Collected data:
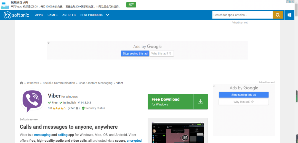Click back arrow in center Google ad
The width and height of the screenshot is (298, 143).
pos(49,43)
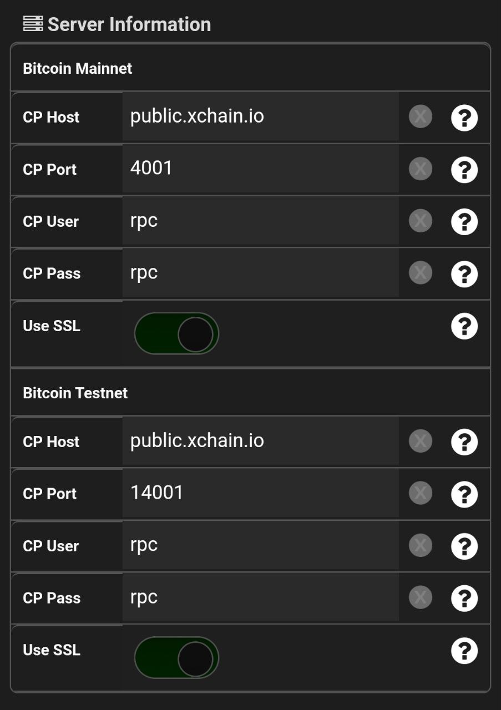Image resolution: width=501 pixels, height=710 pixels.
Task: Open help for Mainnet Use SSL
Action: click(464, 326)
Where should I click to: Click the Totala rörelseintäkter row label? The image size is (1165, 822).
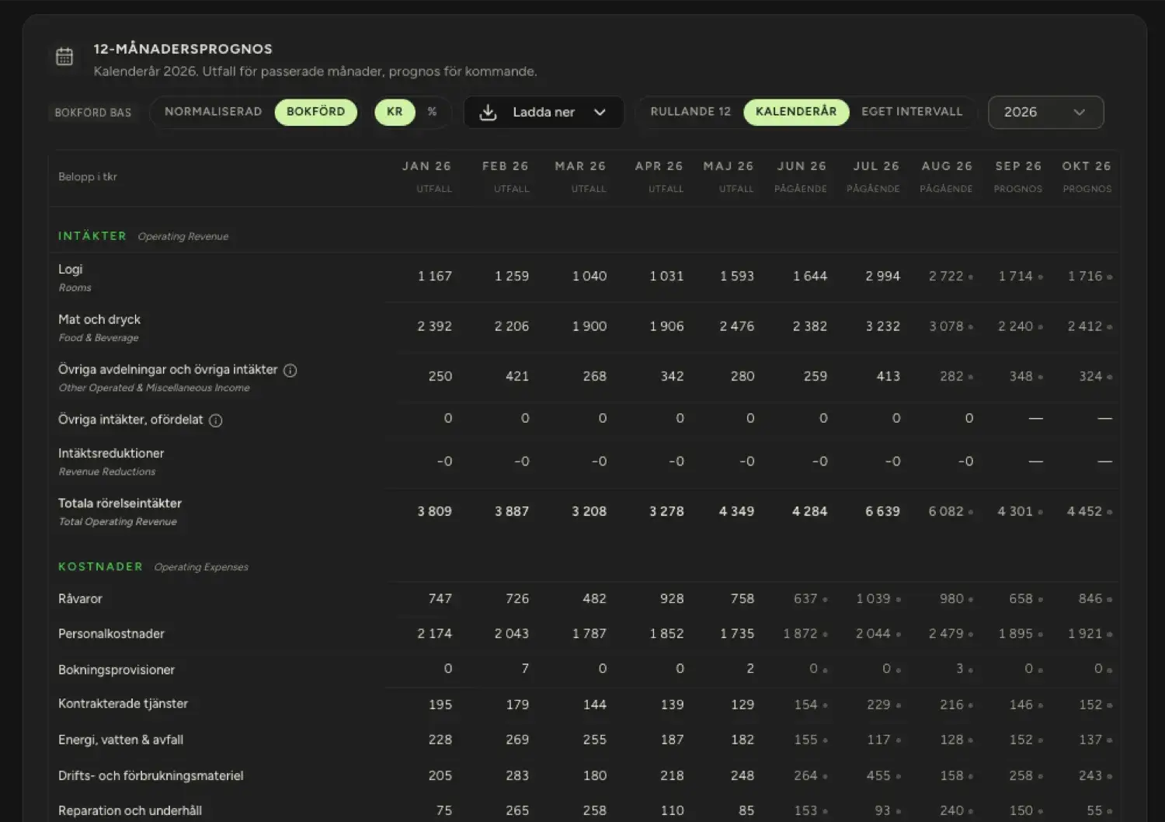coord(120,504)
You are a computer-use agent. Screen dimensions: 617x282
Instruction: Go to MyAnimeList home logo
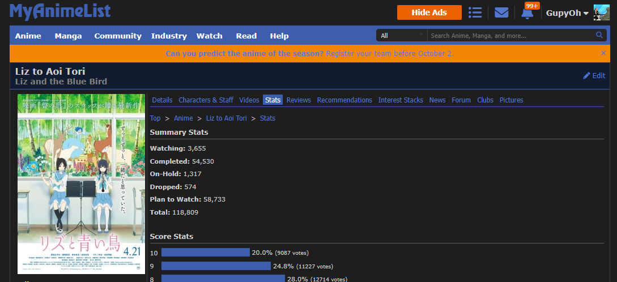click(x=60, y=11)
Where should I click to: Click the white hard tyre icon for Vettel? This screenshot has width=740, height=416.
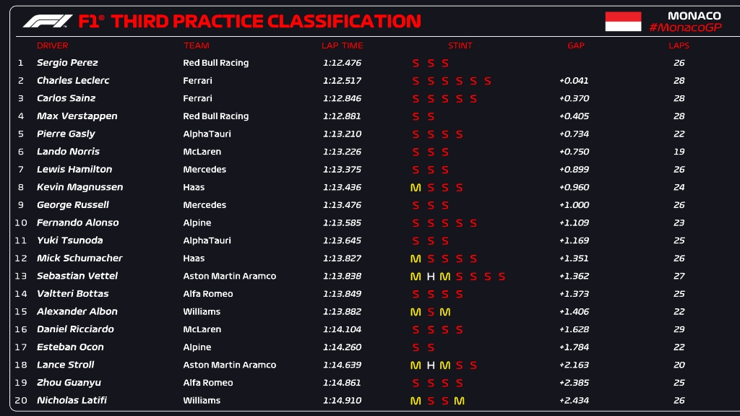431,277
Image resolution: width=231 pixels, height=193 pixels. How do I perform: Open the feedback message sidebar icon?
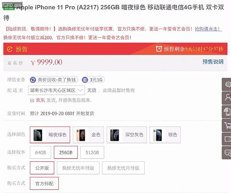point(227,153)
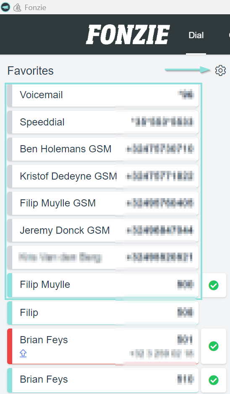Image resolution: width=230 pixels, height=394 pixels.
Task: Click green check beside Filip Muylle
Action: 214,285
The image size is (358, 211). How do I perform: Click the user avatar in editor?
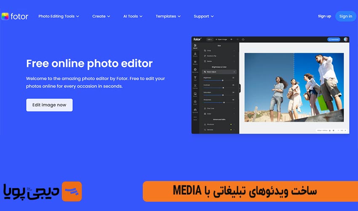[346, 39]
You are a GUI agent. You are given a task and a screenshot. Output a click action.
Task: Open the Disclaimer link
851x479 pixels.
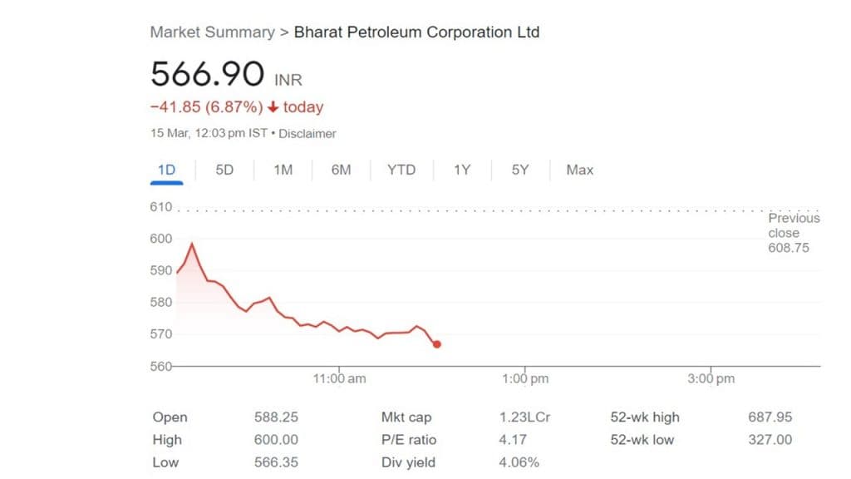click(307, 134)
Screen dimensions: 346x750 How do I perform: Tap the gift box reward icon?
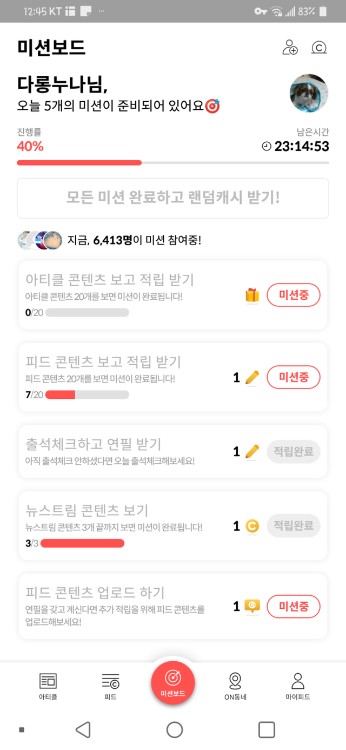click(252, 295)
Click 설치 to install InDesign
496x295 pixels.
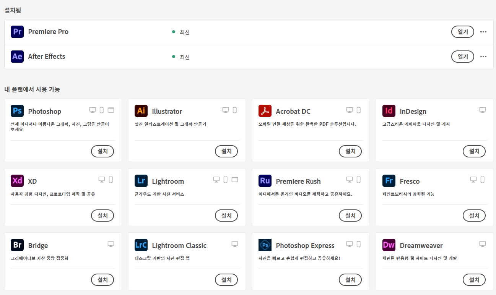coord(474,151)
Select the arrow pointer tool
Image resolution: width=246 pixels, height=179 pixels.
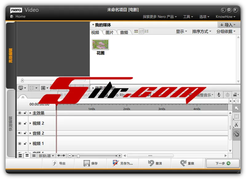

EXERCISE REQUIREMENTS: Starting at the line that holds "Image resolution: width=231", retype every line through the end of the data, both ends included. Pictures stay out of the copy.

EXERCISE RESPONSE:
Image resolution: width=231 pixels, height=193 pixels. How do I perform: Open the feedback message sidebar icon?
point(227,153)
Image resolution: width=230 pixels, height=394 pixels.
Task: Click green check beside Filip Muylle
Action: 214,285
The image size is (358, 211). How do I perform: Click the user avatar in editor?
[346, 39]
You are a GUI agent. You are given a task and a screenshot. Output a click action.
Task: Open the Disclaimer link
851x479 pixels.
click(307, 134)
Screen dimensions: 346x750 How do I perform: Tap the gift box reward icon?
click(252, 295)
Click 설치 to install InDesign
496x295 pixels.
coord(474,151)
Select the arrow pointer tool
Image resolution: width=246 pixels, height=179 pixels.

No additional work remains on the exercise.